The market for finance talent is still incredibly buoyant, and high-calibre finance professionals are still in demand. However, time to hire is still essential for employers to consider – no matter the market climate. Even in the depths of the pandemic, urgency is paramount. The bottom line is that failure to move quickly with high-quality talent means that you’re more likely to lose it.
We will unpack time to hire in this blog: what it means, why candidates are wary of long processes, and what you can do to help time to hire and achieve your hiring/business goals.
Candidates have a choice and will continue to be wary
Last year saw us enter a very candidate-driven market: candidates in essence, “held the cards” when it came to decision-making for roles, as they often had more than one on the table.
Time to hire has never been so important – but despite the market being less “busy” now, candidates still have the same mindset. High-quality, in-demand candidates want to be desired by organisations; they want to feel valued and prioritised. If feedback isn’t prompt and communication isn’t clear, they will go with the better option available to them.
The mindset that organisations need to have is that they must move faster than their competitors. In some cases, it isn’t always about speed, either. Over-communication and complete clarity on a process can ensure that candidates are still patient but not left in the lurch with where they stand with you.
What does “time to hire” really mean?
As defined by Workable, “Time to hire measures the time between the moment your eventual hire entered your pipeline (through sourcing or application) and the moment they accepted your job offer. This metric indicates how quickly you spotted your best candidate and moved them across the job pipeline.”
You should calculate your time to hire from the moment you post a job online (or give it to a recruiter) through to the moment someone starts with your organisation. This is going to vary based on the time it takes to run the interview process through to how long someone’s notice period is – so breaking this down into separate data points will enable you to have more accurate averages and also figure out where you can and can’t influence time to hire.
For example, the main area that you can “speed up” will be your interview process. How many stages is it currently? How long does it take for specific roles? How can you reduce or refine this?
And finally, the next area you can influence is your time to hire when using external agencies. What is their performance like?

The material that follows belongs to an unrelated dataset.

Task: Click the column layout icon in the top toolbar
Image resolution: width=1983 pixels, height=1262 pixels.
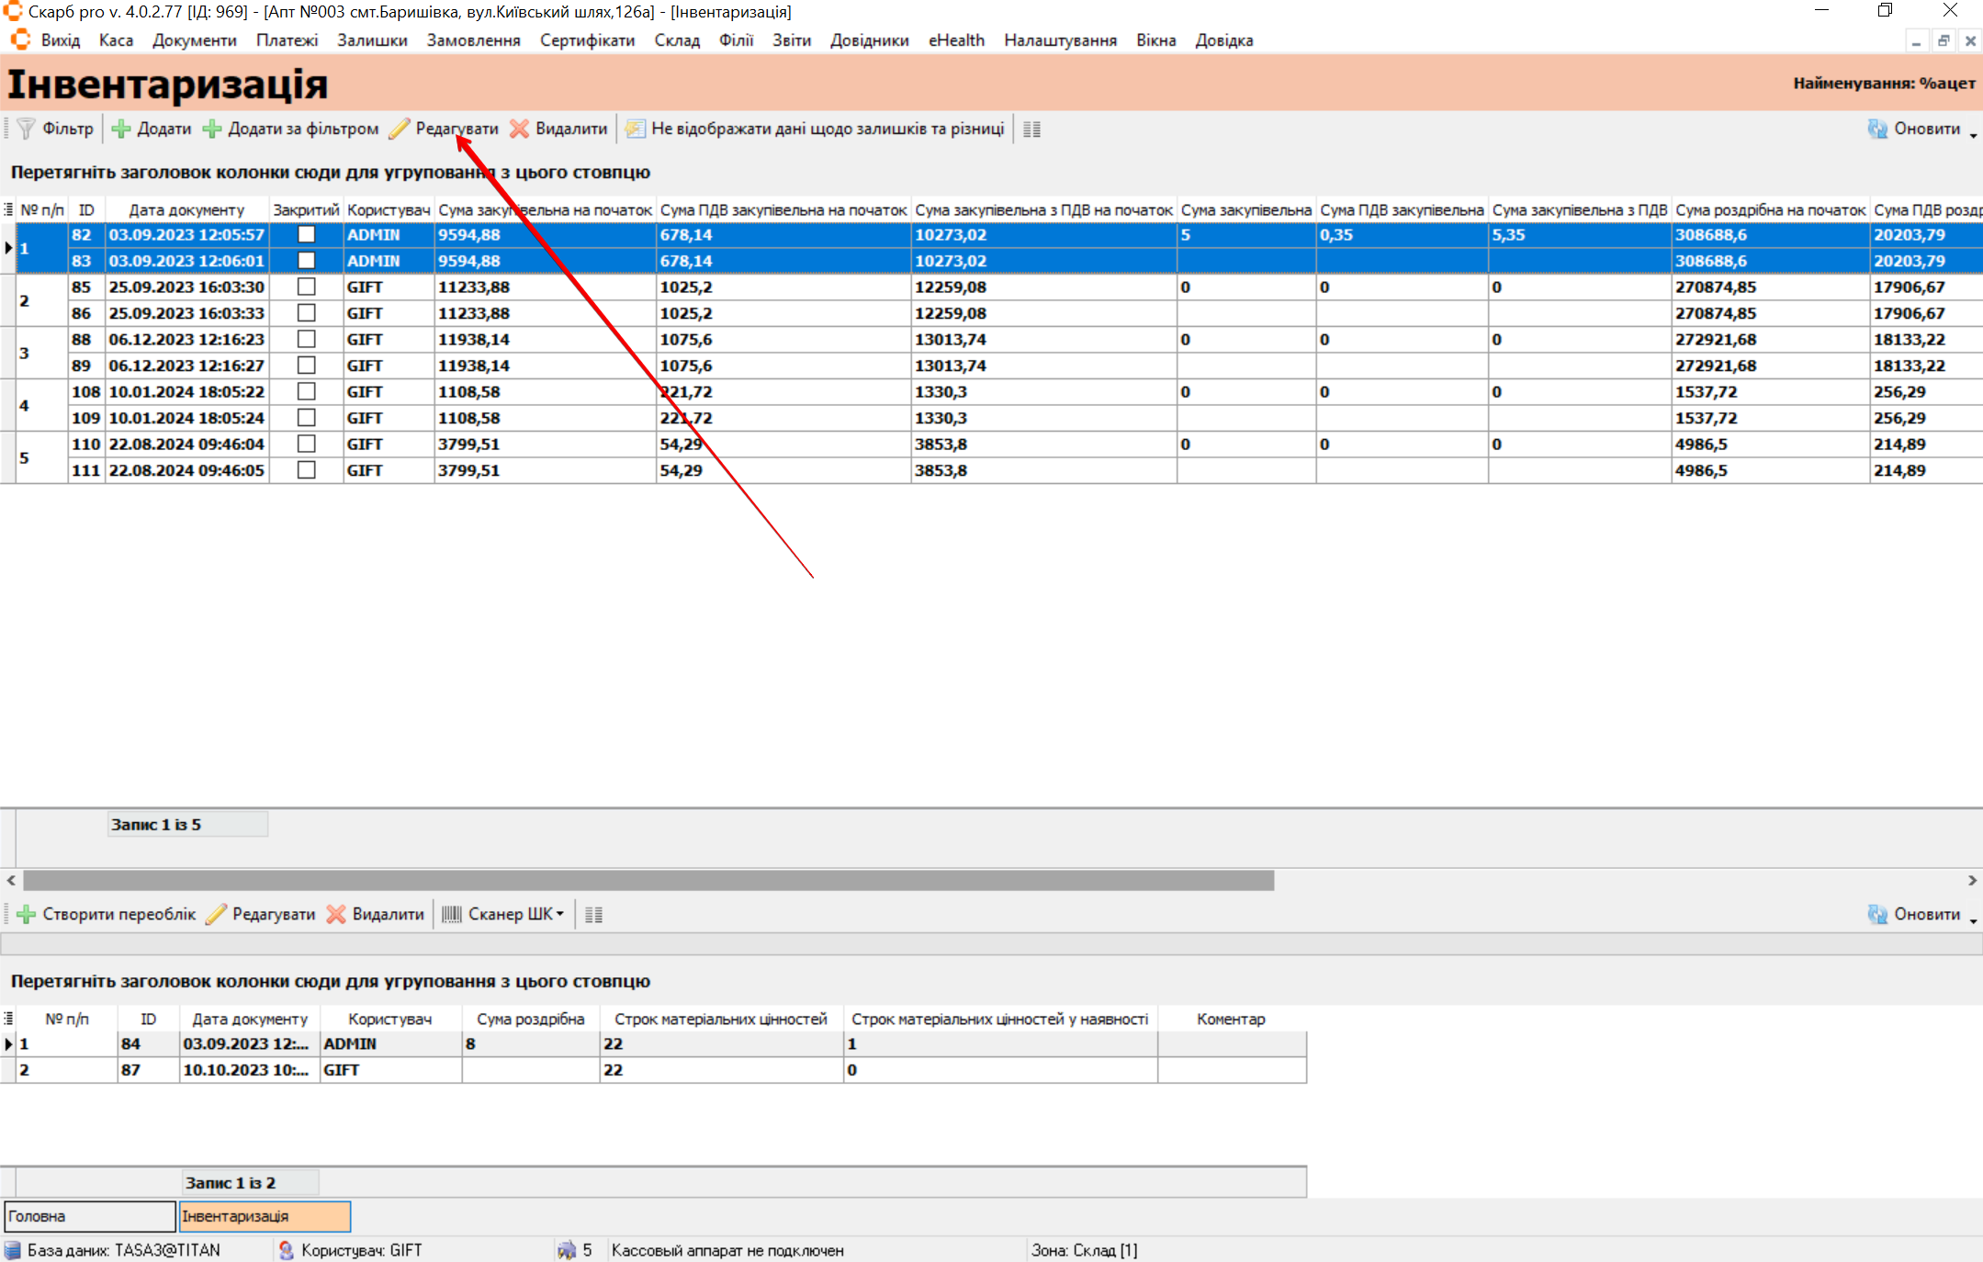Action: [1031, 130]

How many candidates are they delivering to you, and what is the success rate?
Don’t rely on Permanent Recruitment as your only source of Talent
Having a solid permanent team – particularly at the leadership level, is incredibly important for the growth and stability of your business. However, there will be times when this simply isn’t possible.
This can be magnified if you’re struggling to reduce your time to hire and even more so if you’re hiring for a specialised role whereby the notice period is unconventionally longer.
Opening up your options to freelance, contract, and interim talent enables you to very quickly shorten your time to hire because these individuals are readily available and usually have the specialised skills to get you up and running quickly.
Especially with experienced contractors – they’re used to picking up projects halfway through, and they’ve seen many challenging situations in previous contracts. So, in some instances, you’re better off hiring a contractor to “clean up” your current projects
There is also a common misconception that a contractor will cost more. It’s true that a day rate is often higher than an equivalent salary, but there is more to consider.
You’re only paying the contractor for what they actually do. You’re not paying for their annual leave (on average, 33 days per year, including bank holidays).
Also, often employers only focus on the “salary” element and forget about the high cost of their benefits packages such as healthcare, pension, and bonuses. None of which you have to factor into a contractor’s package.
In summary, if you can’t remember the last time you measured your time to hire – it’s probably time to start looking at it.
Vet your recruitment partners, consider options outside of permanent recruitment and keep yourself (and agencies representing you) accountable so you can unlock and access the best quality talent out there.